TASK GOAL: Locate the line that contains "The image size is (1005, 549)." in the entries below, then repeat it and every following line through the line that contains "This screenshot has height=658, width=1170.", exactly, and no others.

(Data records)
Start of Block

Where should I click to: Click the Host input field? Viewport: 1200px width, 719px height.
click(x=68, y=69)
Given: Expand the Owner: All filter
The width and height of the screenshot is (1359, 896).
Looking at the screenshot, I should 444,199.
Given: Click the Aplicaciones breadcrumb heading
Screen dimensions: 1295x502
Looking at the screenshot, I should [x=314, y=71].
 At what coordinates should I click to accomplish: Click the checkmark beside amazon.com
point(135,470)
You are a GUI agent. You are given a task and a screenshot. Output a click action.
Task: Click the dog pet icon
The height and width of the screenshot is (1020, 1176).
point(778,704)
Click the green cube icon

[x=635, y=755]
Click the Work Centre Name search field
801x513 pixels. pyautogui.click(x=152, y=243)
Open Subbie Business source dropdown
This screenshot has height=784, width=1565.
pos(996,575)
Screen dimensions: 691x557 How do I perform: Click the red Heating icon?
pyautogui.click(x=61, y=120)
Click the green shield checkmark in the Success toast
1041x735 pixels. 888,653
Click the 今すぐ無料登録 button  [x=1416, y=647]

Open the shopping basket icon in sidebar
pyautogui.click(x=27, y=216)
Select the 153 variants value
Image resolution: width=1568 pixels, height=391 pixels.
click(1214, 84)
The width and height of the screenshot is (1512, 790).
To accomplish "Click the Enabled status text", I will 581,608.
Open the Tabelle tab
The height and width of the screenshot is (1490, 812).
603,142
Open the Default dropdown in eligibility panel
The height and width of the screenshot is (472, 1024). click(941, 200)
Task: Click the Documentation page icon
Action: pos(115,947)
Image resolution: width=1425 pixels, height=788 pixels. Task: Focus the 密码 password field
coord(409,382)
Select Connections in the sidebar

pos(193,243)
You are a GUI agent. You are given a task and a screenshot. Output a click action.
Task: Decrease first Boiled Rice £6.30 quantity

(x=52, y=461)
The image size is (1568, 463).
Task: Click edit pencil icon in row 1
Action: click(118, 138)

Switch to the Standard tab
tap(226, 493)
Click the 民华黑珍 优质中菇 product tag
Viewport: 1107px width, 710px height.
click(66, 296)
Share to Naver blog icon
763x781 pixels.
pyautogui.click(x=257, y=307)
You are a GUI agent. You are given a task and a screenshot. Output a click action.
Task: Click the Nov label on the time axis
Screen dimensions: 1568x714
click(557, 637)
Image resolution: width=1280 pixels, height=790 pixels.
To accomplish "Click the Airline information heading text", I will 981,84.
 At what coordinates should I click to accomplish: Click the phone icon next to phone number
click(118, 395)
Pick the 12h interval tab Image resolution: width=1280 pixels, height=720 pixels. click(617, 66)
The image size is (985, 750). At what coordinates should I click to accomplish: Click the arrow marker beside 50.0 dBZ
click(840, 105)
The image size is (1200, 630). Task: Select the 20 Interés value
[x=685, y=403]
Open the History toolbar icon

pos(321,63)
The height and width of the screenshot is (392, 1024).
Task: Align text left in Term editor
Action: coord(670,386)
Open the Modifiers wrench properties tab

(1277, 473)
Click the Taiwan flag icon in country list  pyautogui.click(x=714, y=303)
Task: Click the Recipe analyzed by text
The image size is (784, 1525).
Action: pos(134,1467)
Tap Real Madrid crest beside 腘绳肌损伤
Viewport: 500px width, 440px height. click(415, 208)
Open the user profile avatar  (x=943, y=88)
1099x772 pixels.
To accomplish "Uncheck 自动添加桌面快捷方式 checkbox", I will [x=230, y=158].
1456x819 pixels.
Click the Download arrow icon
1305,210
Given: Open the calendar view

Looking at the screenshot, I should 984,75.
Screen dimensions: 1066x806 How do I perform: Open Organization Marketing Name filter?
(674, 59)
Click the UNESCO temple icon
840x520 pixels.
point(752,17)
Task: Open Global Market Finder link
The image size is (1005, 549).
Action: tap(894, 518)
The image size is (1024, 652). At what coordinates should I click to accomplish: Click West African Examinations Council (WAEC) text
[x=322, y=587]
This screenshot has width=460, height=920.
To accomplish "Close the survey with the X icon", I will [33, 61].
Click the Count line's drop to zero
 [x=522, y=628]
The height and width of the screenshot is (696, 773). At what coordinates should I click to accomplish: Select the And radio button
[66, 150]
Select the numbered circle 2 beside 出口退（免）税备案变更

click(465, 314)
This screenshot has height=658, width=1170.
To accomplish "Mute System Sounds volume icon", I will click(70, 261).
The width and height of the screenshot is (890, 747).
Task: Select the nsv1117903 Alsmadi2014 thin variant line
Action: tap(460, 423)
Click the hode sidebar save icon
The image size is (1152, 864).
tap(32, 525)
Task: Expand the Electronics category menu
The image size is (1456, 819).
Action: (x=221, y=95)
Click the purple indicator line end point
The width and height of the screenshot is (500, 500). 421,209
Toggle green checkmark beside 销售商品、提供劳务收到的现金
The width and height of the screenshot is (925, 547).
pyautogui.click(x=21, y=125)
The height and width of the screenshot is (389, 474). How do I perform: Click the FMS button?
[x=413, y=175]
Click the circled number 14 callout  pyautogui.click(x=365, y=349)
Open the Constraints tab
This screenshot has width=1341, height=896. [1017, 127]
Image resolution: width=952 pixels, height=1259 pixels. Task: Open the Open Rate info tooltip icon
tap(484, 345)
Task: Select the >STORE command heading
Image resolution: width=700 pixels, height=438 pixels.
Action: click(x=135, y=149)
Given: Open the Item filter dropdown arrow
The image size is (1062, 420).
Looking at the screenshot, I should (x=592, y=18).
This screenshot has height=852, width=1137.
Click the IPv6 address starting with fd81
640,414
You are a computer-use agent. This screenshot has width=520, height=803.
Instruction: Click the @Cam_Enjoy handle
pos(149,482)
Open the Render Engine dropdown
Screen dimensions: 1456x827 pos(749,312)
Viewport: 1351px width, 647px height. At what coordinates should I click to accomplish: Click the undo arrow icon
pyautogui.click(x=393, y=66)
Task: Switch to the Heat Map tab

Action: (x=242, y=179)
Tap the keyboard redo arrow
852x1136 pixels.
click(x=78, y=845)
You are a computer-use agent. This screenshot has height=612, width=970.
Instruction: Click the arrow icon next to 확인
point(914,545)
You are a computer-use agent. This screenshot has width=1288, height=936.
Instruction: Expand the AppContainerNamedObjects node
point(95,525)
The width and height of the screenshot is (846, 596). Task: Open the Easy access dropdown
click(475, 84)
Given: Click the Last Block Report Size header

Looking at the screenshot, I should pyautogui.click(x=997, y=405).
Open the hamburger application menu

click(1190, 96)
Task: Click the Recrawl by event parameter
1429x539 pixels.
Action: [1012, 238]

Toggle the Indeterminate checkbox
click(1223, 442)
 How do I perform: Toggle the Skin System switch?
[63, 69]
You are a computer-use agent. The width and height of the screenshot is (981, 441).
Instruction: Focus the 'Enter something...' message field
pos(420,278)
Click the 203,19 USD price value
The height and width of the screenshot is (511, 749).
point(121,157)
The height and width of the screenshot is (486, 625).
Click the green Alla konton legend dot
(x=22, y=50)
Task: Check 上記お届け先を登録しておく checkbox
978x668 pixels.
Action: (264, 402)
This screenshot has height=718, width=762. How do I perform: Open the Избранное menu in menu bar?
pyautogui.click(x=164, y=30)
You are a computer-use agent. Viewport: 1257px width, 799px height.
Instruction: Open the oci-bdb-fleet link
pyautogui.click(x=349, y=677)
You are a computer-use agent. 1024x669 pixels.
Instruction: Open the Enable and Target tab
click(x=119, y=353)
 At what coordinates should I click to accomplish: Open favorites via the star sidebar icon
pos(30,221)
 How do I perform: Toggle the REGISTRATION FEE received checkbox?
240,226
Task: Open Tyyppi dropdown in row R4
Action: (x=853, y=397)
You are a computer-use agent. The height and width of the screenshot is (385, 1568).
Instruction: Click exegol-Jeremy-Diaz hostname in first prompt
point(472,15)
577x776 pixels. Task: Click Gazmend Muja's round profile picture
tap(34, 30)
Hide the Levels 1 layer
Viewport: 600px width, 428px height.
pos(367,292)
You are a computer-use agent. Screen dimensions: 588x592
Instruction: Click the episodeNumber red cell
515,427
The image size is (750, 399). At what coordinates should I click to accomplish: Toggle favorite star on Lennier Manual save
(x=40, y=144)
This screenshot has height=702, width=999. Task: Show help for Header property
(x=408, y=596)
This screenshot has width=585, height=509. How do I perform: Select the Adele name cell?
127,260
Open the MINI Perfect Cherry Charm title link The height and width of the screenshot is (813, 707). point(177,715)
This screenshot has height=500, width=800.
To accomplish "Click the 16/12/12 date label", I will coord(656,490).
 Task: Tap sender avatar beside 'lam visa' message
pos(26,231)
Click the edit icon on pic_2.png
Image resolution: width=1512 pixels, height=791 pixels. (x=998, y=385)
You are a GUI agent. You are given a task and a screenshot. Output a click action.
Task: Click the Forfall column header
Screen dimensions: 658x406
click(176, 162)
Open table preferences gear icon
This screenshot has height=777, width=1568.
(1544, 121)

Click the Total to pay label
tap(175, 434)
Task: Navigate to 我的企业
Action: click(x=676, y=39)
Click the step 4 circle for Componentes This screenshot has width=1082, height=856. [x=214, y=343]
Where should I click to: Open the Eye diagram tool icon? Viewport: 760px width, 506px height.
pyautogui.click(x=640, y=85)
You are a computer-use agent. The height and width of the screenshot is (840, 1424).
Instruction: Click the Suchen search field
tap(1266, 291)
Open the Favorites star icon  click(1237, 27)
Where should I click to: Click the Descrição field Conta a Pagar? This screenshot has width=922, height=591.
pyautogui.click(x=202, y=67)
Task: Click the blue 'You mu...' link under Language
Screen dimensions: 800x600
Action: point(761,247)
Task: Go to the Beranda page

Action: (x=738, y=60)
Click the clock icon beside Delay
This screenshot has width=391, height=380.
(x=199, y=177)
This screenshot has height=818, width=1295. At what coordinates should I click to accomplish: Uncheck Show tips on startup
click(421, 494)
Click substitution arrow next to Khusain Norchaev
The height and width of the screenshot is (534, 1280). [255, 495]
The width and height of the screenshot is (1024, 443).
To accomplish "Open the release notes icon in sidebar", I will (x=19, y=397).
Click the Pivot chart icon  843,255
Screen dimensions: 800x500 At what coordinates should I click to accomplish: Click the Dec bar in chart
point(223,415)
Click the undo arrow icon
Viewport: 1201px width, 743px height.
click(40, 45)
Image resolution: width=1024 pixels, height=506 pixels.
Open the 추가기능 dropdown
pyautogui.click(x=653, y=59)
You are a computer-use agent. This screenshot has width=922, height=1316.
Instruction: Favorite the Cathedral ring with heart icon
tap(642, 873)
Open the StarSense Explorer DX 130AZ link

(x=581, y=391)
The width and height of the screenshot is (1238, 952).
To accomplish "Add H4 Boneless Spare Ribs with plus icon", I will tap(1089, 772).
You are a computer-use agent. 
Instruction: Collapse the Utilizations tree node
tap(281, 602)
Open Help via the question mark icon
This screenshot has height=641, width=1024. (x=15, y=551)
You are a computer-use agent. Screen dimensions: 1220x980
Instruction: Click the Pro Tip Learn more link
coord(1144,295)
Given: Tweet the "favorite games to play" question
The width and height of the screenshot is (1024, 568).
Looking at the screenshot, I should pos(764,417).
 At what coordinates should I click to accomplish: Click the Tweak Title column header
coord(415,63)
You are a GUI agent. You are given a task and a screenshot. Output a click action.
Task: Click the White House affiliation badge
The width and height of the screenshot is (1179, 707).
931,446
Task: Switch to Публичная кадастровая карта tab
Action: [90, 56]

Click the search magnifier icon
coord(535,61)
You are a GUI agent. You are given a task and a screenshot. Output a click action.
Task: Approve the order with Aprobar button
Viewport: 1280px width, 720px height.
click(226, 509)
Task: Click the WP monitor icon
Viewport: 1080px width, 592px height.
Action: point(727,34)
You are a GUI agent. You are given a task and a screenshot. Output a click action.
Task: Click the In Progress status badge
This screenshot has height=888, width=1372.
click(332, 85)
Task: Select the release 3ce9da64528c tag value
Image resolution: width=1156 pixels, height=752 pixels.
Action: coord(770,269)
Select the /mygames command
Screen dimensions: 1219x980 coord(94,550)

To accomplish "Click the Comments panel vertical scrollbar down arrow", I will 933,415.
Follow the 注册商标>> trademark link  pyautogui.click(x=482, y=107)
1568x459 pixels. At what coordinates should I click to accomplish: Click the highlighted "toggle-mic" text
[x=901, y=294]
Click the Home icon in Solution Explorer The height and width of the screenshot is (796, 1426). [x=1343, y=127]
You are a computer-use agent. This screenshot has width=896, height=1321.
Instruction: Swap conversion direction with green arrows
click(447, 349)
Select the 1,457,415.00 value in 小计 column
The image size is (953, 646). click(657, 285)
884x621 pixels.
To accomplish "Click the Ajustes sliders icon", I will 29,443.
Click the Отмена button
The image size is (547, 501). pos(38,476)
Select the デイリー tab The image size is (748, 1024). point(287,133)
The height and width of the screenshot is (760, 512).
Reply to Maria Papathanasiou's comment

End of Block

ANSWER TO THIS PROBLEM:
The image size is (1005, 549).
Action: tap(894, 518)
The image size is (1024, 652). At what coordinates should I click to accomplish: Click West African Examinations Council (WAEC) text
[x=322, y=587]
This screenshot has width=460, height=920.
To accomplish "Close the survey with the X icon", I will [33, 61].
Click the Count line's drop to zero
 [x=522, y=628]
The height and width of the screenshot is (696, 773). At what coordinates should I click to accomplish: Select the And radio button
[66, 150]
Select the numbered circle 2 beside 出口退（免）税备案变更

click(465, 314)
This screenshot has height=658, width=1170.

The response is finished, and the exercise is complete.